General Electric's (GE) Brexit-triggered selloff Friday outpaced that of many of its industrial rivals, despite a comparatively less risky exposure to a U.K. departure from the European Union revealed by a stress test created by analysts with Stifel.
GE shares dropped 3.4% in early morning trading Friday, off news that Britain's "Leave" campaign won a majority in Thursday's referendum, while rivals 3-M (MMM) and United Technologies (UTX) each fell 2.6%, and 3-M (MMM) dropped 2.5%. (GE is a stock held in Jim Cramer's Action Alerts PLUS charitable trust.)

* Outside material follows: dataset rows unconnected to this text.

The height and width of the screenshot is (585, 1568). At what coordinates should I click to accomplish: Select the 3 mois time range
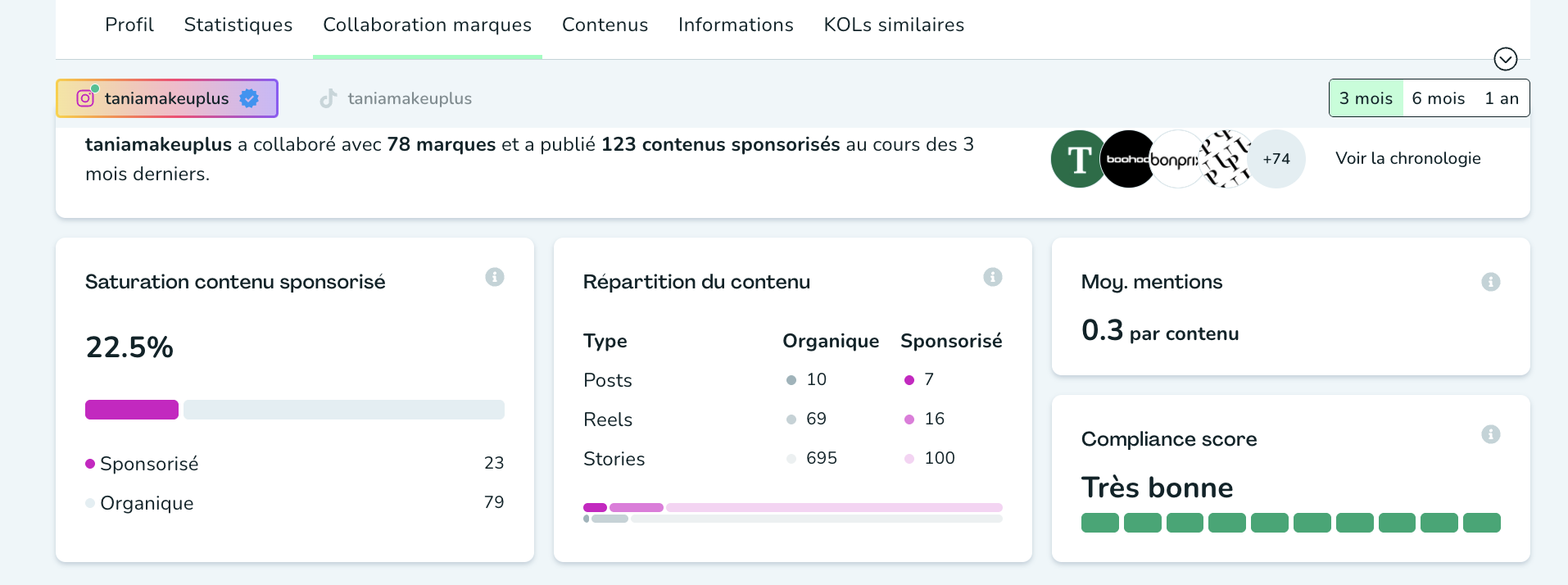click(1366, 98)
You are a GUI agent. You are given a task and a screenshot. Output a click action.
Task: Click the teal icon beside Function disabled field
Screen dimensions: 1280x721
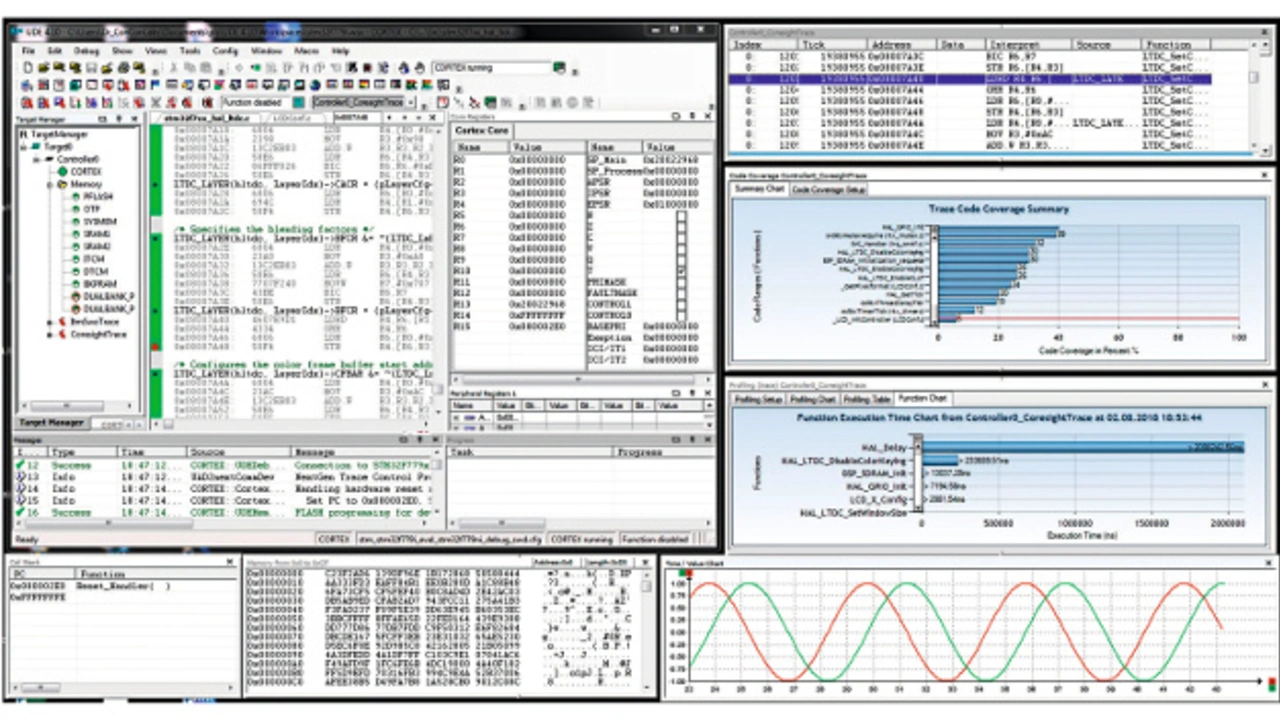click(299, 103)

"Throughout the day and in the coming days, we will be revisiting our plays offering the most yield (stable, steady income), as their relative attractiveness has only been augmented by the flight to safety," Cramer said in a Friday report, specifically citing GE along with fellow Action Alerts PLUS investments Cisco (CSCO), Dow Chemical (DOW) and American Electric Power (AEP).
Of GE's $108.8 billion of expected sales this year, 15% are tied to Europe and 1.5% appear to be jeopardized by a U.K. departure from the bloc, Stifel analysts said in their stress test report. Meanwhile, 2.7% of United Technologies sales are in jeopardy, followed by 2.2% of Honeywell's and 1.7% of 3-M sales, according to the forecasts.
GE is just over a year into CEO Jeff Immelt's effort to unwind long-time finance arm GE Capital, the unit largely responsible for pulling GE into the 2008 financial crisis, and for its comparatively stagnant recovery.
Immelt has simultaneously counterbalanced his more than $150 billion of financial asset divestitures with industrial megadeals, such as last November's $10.3 billion purchase of French turbine maker Alstom's (ALSMY) grid businesses, marking GE's largest acquisition in its 124-year history.
Shares of General Electric are up 11% over the past 12 months.